Türkiye İş Bankası Genel Müdürü Adnan Bali, Gaziantep Sanayi Odasının (GSO) mayıs ayı meclis toplantısında yaptığı konuşmada, İş Bankasının çalışma anlayışının sıkıntılı günleri paylaşma odaklı olduğunu söyledi.
Gaziantep'in de sıkıntılı dönemlerde moral düzelten bir kent olduğunu belirten Bali, şöyle devam etti:
"Böyle dönemlerde üreten, satan, ticaret yapan yerlerle daha fazla iç içe olmak gerektiği kanaatindeyim.
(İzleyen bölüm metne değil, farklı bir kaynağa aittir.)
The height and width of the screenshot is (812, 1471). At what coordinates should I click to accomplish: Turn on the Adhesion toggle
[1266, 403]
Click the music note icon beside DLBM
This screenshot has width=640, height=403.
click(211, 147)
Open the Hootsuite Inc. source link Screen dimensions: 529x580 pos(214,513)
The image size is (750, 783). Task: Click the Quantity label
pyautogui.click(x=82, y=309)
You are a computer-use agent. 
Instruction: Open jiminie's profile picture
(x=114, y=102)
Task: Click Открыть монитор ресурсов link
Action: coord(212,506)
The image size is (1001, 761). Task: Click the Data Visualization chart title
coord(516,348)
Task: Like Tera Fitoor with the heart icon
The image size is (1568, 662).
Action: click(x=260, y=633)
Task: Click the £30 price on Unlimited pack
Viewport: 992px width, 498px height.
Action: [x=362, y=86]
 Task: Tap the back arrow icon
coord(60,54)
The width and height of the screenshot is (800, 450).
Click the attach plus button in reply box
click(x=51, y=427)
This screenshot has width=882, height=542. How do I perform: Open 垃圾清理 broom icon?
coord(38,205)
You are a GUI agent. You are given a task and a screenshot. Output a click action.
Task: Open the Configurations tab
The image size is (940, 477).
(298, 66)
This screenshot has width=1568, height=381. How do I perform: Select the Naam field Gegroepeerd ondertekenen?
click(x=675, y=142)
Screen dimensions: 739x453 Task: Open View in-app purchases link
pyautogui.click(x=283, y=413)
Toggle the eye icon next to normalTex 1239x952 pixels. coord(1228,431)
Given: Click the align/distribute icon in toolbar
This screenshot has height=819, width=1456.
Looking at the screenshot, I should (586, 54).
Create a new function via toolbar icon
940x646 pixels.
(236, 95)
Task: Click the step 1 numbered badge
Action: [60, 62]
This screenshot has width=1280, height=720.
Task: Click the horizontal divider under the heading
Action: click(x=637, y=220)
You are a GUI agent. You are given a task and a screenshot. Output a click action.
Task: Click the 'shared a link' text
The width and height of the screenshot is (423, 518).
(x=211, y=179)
Burada o enerjiyi görüyorum. Şu anda yaşadığımız hadiseden çıkış, büyük ölçüde ihracat, döviz kazandırıcı faaliyetler ve dış talebe hitap eden katma değerli üretimle olacak. Bunun adreslerinden biri Gaziantep'tir. Sanayinin üretimden aldığı pay Türkiye genelinde yüzde 30'lu seviyelerde, Gaziantep'te yüzde 42'nin üzerinde. Bu fark, şehrin üretme potansiyelini ortaya koyuyor."
"SOSYAL BOYUTU DAHA AĞIR BİR İŞSİZLİKLE KARŞI KARŞIYAYIZ"
Bali, Türkiye'nin hızlı büyümek zorunda olduğunu dile getirerek, ülkede her yıl 800 binin üzerinde insanın iş gücüne katıldığına dikkati çekti. Bali, "İşsizliği aynı seviyede tutmak için bile her yıl 800 bin yeni iş yaratmalıyız. Nitekim Türkiye, son 10 yılda bir kısım Avrupa ülkesinin nüfusundan fazla, 7 milyonun üzerinde yeni iş yarattı ancak işsizliği aşağıya çekemedi. Çünkü iş gücüne bundan daha fazla katılım oldu." dedi.
Adnan Bali, iş gücüne katılımda nitelik değişikliği olduğuna işaret ederek şunları söyledi:
"İşsizlerin neredeyse tamamının üniversite mezunu olması ve beklentilerinin yüksekliği nedeniyle geçmişe nazaran sosyal boyutu daha ağır bir işsizlikle karşı karşıyayız. Dolayısıyla, Türkiye, sadece ekonomik değil sosyal boyutuyla da bu hadiseyi yönetebilmek için hızlı büyümek zorundadır. Yılda 800 bin yeni istihdam yaratmak ve bunu sürdürebilmek için yüzde 5 ve üzerinde büyümelidir. Yüzde 5 büyümeye ihtiyaç var ama kaynak yok. Çünkü iç tasarruf hadleri yüzde 5 büyümemizi desteklemiyor. Büyümek için dış kaynak kullanıyoruz. Dış kaynak imkanları yettiği sürece büyüyoruz, bizden veya dışarıdan kaynaklanan nedenlerle dış kaynak imkanları sıkıntıya girerse, büyüme sürecimiz kesintiye uğruyor.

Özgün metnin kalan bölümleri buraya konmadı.